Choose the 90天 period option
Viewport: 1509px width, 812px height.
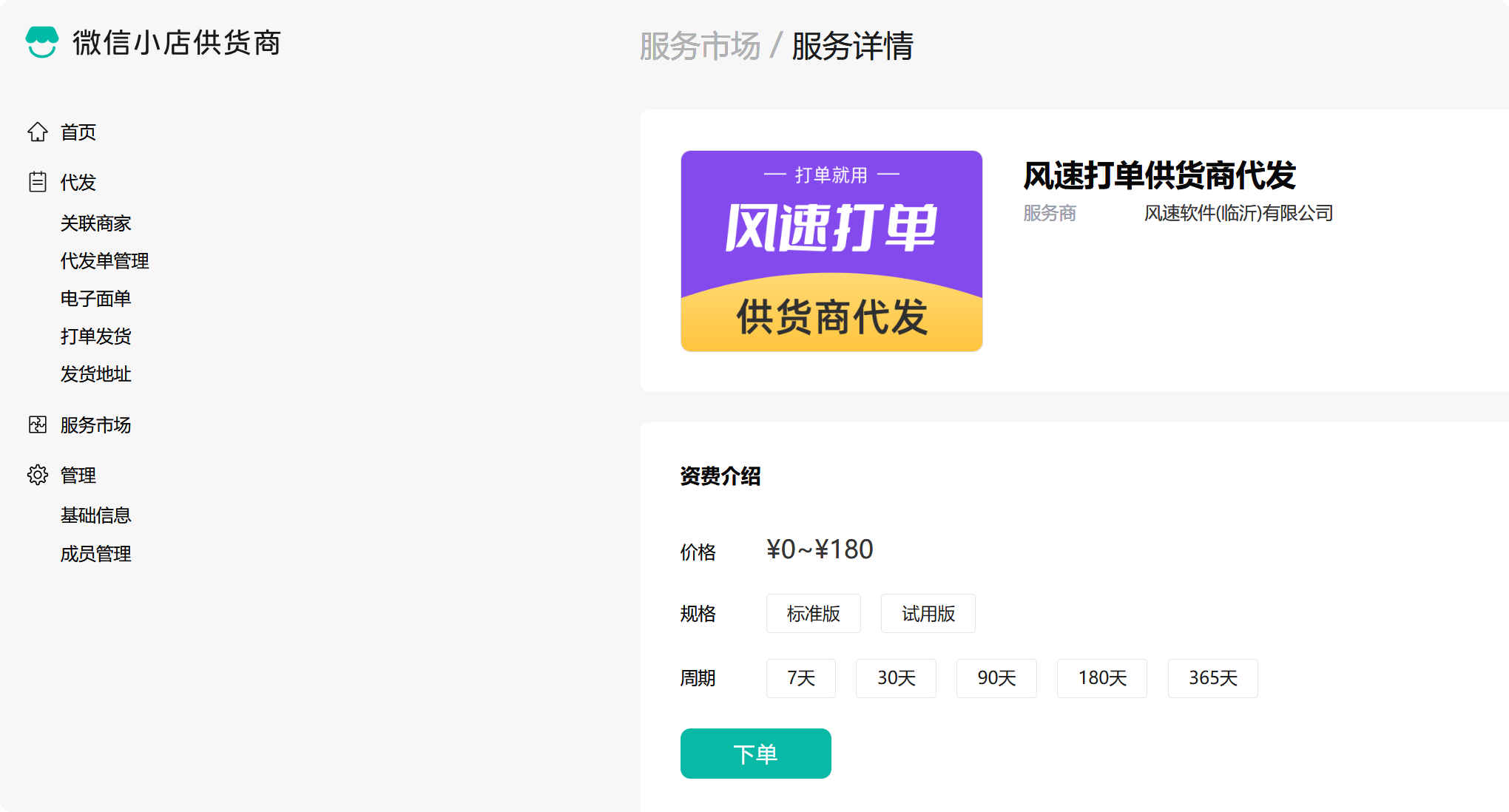coord(996,678)
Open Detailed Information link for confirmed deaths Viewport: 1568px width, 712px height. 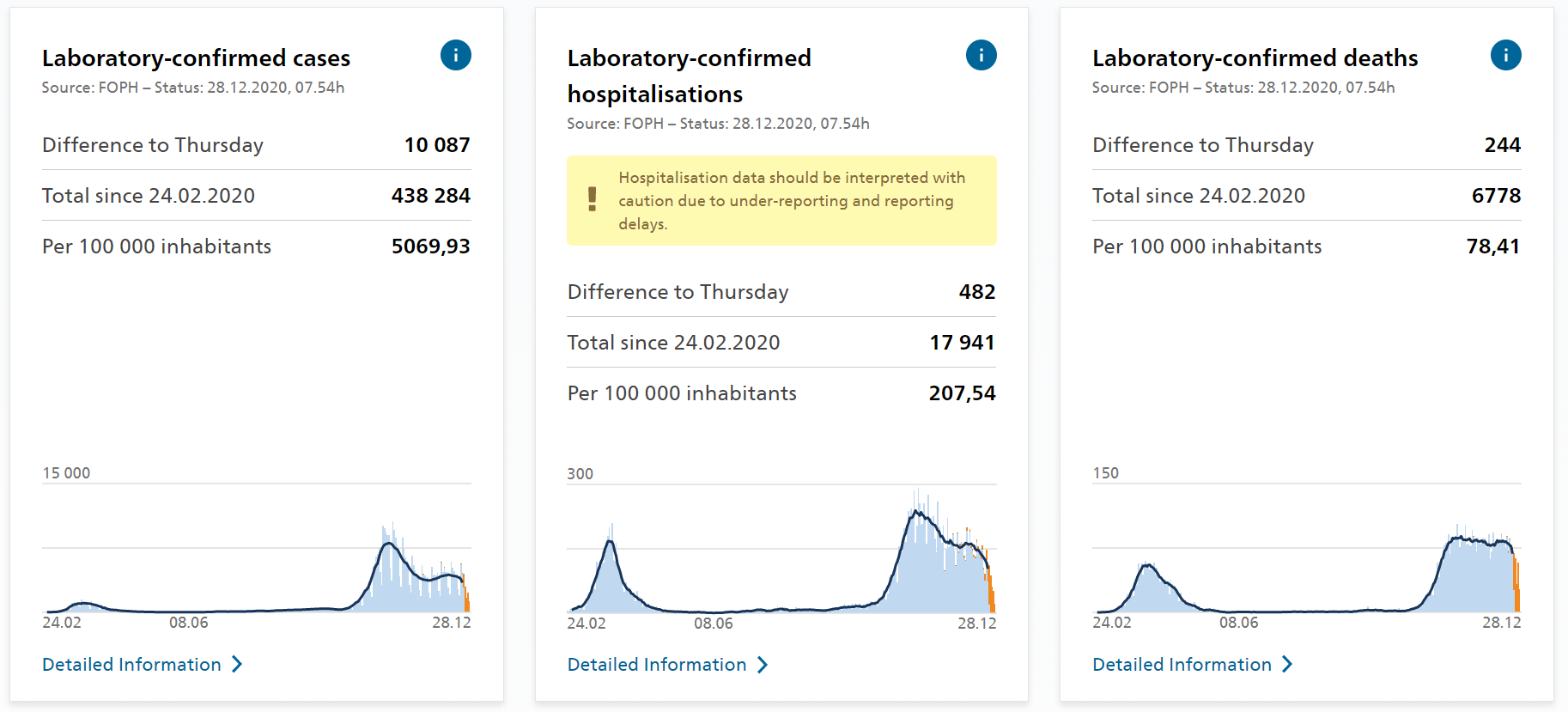[1182, 665]
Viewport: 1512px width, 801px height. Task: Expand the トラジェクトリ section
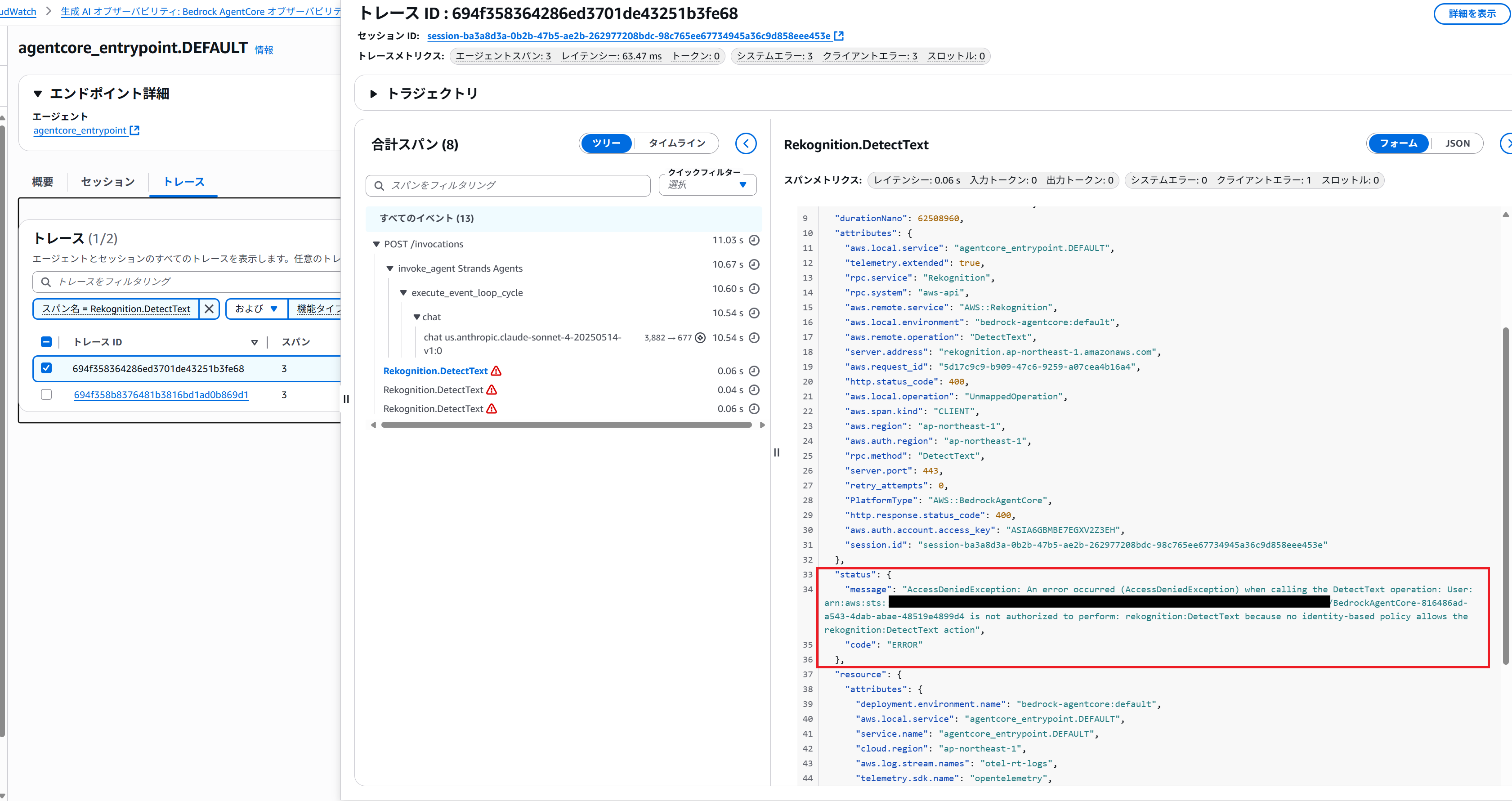click(x=373, y=93)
————————
* **Instructions to follow**
Print the data verbatim, starting at the line that contains "Viewport: 1512px width, 801px" and ending at the end of the data. Leave the pictures out.

* **Task solution**
Viewport: 1512px width, 801px height. Task: Expand the トラジェクトリ section
click(x=373, y=93)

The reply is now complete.